Today, while out walking, I came across a stone bench that appeared to be very old. Carved into an ancient looking wall, it was dappled in moss and thick creepers wound their way across its surface.
As I walked on, I turned over in my mind the enduring legacy that is stone. From the construction at Göbekli Tepe in Asia Minor, the oldest religious structure in the world built c. 9500 BC, to the Nile and Indus valleys, the Orkney Isles and the jungles of Yucatán, humanities efforts to outlast time itself are evident.
Lend me the stone strength of the pastand I will lend youThe wings of the future, for I have them.Robinson Jeffers
Perhaps this attempt to master nature and make it bend to our will is a product of belief in a creator-God? Because for the Japanese, who did not share the West’s creation beliefs, another path in architecture was found.
While the Pyramids of Egypt and the spires of Europe sought height, to be the focal zenith of the landscape, temples in Japan reached outward, not upward.
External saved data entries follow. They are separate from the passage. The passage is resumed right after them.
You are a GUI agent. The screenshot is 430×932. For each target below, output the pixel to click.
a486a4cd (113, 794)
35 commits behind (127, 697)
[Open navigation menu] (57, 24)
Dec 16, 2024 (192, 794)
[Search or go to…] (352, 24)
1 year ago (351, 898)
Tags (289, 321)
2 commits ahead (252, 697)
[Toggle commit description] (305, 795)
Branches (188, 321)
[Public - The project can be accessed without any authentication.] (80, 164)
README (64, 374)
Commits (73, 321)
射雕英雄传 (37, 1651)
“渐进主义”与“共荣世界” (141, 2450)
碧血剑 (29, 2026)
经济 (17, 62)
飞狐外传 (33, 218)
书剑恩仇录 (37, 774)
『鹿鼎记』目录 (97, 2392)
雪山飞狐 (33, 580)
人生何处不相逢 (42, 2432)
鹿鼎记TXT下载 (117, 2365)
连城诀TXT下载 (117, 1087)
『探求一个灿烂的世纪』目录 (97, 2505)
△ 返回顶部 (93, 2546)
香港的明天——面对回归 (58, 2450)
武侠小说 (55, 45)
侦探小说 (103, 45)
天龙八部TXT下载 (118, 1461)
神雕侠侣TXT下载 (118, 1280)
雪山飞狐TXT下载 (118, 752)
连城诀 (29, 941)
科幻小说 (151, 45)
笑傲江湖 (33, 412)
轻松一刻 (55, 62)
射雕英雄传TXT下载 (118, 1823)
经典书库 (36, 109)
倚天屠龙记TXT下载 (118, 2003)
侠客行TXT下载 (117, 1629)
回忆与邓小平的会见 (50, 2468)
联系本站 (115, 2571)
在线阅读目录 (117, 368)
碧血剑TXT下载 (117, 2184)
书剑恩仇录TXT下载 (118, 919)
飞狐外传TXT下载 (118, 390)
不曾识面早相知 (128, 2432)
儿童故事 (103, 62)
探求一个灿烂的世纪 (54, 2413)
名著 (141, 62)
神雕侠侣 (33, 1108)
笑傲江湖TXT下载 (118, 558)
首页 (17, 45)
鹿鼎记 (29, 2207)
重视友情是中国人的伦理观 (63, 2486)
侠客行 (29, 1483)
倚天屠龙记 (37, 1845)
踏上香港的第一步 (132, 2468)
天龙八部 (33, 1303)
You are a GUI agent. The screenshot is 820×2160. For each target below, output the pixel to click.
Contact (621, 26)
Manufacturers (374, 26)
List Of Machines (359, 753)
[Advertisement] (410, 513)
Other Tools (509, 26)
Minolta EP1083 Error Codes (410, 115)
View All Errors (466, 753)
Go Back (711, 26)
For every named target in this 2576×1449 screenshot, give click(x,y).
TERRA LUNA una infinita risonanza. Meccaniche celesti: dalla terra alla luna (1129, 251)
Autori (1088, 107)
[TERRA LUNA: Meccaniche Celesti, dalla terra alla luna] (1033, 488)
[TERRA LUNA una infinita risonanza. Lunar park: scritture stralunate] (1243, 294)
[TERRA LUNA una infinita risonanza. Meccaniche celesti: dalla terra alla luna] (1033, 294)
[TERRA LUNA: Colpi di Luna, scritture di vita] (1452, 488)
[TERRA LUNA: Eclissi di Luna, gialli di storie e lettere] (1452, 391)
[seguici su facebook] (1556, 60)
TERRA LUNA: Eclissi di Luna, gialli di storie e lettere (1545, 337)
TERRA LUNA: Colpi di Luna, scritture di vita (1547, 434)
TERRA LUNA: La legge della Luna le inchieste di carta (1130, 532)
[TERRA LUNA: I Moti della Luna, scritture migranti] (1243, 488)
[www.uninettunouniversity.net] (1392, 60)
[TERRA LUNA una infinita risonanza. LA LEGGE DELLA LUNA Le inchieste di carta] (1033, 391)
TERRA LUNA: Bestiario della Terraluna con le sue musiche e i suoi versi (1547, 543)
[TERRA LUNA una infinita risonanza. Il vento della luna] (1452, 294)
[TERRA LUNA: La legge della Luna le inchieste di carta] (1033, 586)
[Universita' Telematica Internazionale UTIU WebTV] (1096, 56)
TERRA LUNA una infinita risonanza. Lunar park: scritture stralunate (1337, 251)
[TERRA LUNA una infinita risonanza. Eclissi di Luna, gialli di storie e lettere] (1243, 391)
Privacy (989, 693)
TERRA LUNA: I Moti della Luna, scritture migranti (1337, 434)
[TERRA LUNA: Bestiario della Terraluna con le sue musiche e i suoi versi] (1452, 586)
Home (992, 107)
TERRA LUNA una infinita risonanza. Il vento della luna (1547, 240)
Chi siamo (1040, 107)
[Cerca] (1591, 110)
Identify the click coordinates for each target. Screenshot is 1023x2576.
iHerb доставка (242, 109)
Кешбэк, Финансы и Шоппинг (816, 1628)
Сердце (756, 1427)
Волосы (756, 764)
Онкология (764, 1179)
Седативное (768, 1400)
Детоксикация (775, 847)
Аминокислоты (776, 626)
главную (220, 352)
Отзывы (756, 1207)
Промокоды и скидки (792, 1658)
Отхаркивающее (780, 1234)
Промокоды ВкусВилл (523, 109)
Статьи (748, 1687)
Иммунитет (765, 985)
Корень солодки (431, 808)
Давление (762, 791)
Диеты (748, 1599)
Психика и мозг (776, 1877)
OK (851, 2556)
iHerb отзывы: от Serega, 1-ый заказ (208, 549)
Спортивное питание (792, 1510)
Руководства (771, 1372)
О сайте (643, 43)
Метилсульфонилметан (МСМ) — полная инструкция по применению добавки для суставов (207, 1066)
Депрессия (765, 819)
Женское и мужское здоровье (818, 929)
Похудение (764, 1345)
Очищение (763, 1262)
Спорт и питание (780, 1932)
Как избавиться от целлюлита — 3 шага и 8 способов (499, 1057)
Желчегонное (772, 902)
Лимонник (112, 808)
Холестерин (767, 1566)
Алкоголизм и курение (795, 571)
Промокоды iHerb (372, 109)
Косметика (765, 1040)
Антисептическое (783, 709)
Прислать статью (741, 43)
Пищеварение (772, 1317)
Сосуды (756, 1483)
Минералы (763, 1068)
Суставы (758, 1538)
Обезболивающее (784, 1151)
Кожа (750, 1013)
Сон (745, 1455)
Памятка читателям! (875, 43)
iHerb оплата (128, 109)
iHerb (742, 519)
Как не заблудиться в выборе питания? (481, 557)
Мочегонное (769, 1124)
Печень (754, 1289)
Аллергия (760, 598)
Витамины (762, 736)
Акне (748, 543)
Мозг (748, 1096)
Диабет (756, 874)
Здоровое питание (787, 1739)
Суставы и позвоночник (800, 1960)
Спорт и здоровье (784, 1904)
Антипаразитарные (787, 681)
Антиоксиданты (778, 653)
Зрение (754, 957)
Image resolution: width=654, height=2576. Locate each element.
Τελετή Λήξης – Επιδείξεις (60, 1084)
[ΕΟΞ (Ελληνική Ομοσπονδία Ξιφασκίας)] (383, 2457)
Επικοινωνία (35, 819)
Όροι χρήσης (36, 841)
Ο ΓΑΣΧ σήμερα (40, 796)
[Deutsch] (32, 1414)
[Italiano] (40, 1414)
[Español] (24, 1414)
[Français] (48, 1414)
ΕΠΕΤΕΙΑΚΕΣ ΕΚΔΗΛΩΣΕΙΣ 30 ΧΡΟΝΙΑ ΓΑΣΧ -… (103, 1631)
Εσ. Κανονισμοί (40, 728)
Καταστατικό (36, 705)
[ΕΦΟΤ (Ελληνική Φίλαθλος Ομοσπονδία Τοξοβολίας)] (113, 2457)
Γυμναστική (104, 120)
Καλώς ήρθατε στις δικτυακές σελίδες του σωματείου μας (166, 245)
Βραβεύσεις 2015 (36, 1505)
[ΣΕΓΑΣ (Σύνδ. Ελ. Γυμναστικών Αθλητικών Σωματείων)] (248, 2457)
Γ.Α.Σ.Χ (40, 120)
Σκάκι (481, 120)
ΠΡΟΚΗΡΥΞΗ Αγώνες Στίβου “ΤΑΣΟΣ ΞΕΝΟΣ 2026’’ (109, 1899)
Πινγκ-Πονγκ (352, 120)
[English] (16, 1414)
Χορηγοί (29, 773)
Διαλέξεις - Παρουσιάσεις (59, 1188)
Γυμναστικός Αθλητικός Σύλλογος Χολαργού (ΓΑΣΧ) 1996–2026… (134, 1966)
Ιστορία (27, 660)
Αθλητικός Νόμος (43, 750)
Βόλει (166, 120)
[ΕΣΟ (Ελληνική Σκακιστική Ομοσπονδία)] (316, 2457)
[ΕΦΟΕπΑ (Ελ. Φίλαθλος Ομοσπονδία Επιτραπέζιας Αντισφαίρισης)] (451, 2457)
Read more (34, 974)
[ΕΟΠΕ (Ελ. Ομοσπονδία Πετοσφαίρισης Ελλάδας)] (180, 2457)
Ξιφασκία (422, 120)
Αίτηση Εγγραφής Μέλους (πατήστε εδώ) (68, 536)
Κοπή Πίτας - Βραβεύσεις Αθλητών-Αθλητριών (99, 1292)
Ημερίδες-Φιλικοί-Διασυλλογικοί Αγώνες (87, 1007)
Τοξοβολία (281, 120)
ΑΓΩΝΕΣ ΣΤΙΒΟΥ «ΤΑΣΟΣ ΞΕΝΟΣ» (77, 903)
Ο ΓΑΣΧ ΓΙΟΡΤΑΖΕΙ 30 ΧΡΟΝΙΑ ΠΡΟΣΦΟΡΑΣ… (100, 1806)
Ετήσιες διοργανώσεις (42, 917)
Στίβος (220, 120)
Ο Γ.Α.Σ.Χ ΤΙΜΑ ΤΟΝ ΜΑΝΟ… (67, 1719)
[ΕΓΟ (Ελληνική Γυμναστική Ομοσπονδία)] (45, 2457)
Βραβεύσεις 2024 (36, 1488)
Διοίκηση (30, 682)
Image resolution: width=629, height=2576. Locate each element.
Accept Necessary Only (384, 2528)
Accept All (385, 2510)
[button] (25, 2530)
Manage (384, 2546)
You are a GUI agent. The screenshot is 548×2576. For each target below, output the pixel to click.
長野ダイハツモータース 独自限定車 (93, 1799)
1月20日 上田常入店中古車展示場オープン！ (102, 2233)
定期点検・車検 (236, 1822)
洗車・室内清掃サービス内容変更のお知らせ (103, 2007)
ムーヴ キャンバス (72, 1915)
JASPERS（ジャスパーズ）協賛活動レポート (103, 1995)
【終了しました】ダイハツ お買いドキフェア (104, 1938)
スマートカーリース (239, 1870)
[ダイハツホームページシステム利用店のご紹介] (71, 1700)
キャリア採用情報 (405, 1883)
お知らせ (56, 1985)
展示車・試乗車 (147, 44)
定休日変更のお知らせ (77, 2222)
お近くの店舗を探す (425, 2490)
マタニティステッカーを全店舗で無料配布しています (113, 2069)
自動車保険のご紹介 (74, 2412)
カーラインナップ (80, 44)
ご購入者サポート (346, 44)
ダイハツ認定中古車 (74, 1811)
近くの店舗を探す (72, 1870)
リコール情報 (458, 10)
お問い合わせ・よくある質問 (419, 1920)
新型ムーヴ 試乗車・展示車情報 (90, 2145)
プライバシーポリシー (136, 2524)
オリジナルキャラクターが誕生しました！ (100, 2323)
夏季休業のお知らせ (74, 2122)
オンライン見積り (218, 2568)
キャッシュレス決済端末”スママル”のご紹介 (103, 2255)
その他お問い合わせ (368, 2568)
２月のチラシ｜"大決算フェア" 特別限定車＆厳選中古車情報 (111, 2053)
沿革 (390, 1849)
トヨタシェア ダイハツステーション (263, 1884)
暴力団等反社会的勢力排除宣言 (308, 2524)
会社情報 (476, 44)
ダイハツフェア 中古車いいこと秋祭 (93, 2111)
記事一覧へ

When rock is used, as in a rock garden, it is by way of contrast to the fragility of growing trees. Not an attempt to defy nature, but another means to acquiesce. An attempt at conquest by surrender.
I see a similar contest between centralised and decentralised systems in our digital landscapes. The massive conglomerates seek a maximal user base to establish an enduring legacy. Much like the architects in stone, life might be short but their systems eternal. Decentralised services are not so deceived and walk a different path.
While platforms like MySpace may rise and fall in popularity, the notion of the Fediverse transcends any given instance. Individual ones may predominate for a time, but if their servers are spun down, people will still want to connect and will find another node. This realises the prime object of the internet: to be a network of networks.
The life of an ecosystem is short, but life, and the creators of ecosystems, are eternal: endurance through renewal.